According to Housing Minister Nick Smith, a comprehensive investigation into the foreign ownership of New Zealand homes would be a blind alley.

On the political level, that may be an understandable sentiment. Rising house prices are set to be an election issue, and the Government wants to steer clear of potentially embarrassing disclosures.

On any other level, however, Dr Smith's statement verges on the irresponsible. We need to establish the level of foreign ownership. Only by collecting evidence and no longer relying on anecdote will we know if there is a problem, and the need for a solution.

Dr Smith's position is all the odder given that figures he released last week appeared to confirm that ownership by non-resident foreign investors is far less substantial than opposition parties have suggested.


Inland Revenue records show that only 11 per cent of landlords are overseas. That number includes a significant number of expatriate New Zealanders. A Treasury briefing last year to the Finance Minister concluded that the level of foreign ownership of New Zealand housing remains relatively low. If Dr Smith has confidence in such consistent advice from officials, he should have no reason to oppose a more comprehensive investigation. Indeed, the outcome stands to help the Government by confirming that action is unnecessary.

The Treasury report had a caveat, however. It noted that the limitations of the data mean that it is difficult to assess the extent to which foreign ownership rates are changing over time.

That proviso, in itself, suggests more definitive work is required. As much is re-emphasised by the doubts surrounding another widely quoted figure, obtained from a survey of agents by the BNZ and the Real Estate Institute, that non-residents account for 8 per cent of sales. Self-interest is a potential problem here, with agents under-reporting the proportion of sales to foreign buyers. Additionally, many overseas purchasers may have someone in their family resident here.

In such a situation, unimpeachable data is a necessity. Supposition based on, say, the number of Asians attending auctions is not sufficient. An investigation would not smack of xenophobia or racism, as critics would doubtless claim.

Facts are required to establish whether the level of overseas ownership is so high that it is having a substantial impact on the housing market, especially in squeezing out first-home buyers. The country or region that is the source of that investment is immaterial. Further, Asian residents in this country and immigrants from elsewhere are as likely as anybody to be concerned if foreign buyers are driving up prices.

The Government says also that the data on overseas ownership is too difficult to collect. This is an astounding position. If countries such as Turkey and Thailand and Indonesia can keep public records, it is surely not beyond New Zealand. It has not been done previously because there was no perception of a problem. But to not do it now raises the implication that the Government does not want accurate data for fear of what may be revealed.

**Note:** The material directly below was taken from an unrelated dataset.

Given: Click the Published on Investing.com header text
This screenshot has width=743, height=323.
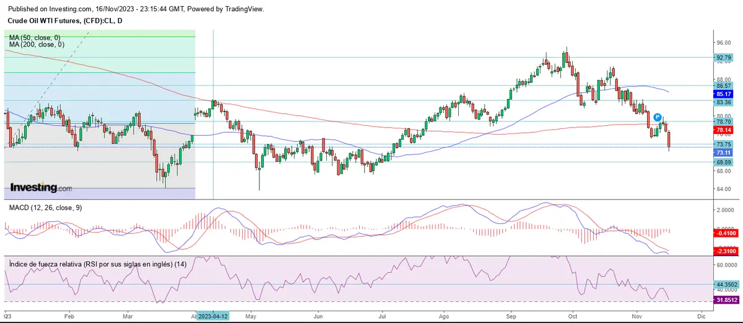Looking at the screenshot, I should click(x=131, y=9).
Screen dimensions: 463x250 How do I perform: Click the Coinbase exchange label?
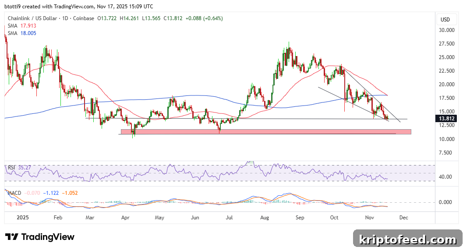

Labour, the Greens and New Zealand First want to restrict sales to overseas buyers because they believe it is, indeed, contributing to high house prices, especially in Auckland. Options could include the 15 per cent tax on house sales to non-residents that has been imposed in Hong Kong, or the rule in Australia that forbids non-residents buying existing houses. But whatever they plan, they should not act until information gathered in a scientific manner confirms the extent of foreign ownership. To do so would be as ill-advised as the Housing Ministers disinclination to gather that data.